殺人シーンの合間にはナレーションのように本人(マット・ディロン)の声と心の声(?)ヴァージ(ブルーノ・ガンツ)の対話が聞こえる。殺人を哲学的、精神分析学的、またアートに結び付けて話す二人の声と絵画、アニメ、戦争時の残酷な実写映像、動物の映像や写真などが挟み込まれ、殺人心理を掘り下げる。

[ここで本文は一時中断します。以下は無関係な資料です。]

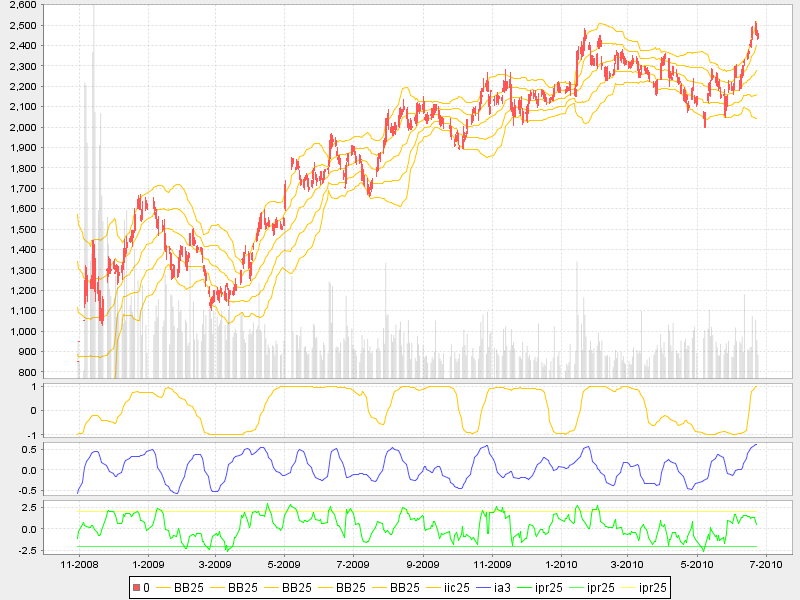Select the iic25 legend entry

[x=456, y=588]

題名の「ハウス・ジャック・ビルト」はカタカナだと何の意味が分かりづらいが原題は「House that Jack built」つまり「ジャックが建てた家」だ。ジャックは建築家を夢見る技師で建築素材を重要視している。湖畔に自分の家を建てようとする(幻想?)が完成せず、最後は死体で・・・。

 
音楽はデヴィッド・ボウイのFameが何度も流れ、グレン・グールドの演奏映像も繰り返し流れた。また、エンドロールではレイ・チャールズの「Hit the Road Jack」が流れる。ご存じだと思うが(出て行ってジャック!戻って来ないで!)という曲だ。

 
気になったところは冷凍倉庫で鉄の閂を扱う時は手袋をしているが、ずっと冷凍倉庫内にあるライフル銃やドアノブは素手で触っていたこと。やはり銃も凍っていて手が張り付いてしまうでしょう!
 
最後はエピローグ。宗教的というか、とにかくぶっ飛んでいるが映像が素晴らしい。  

 
胸糞悪い狂気に満ちた作品で好きでもなく、お勧めもしないが、並外れている作品な事は確か。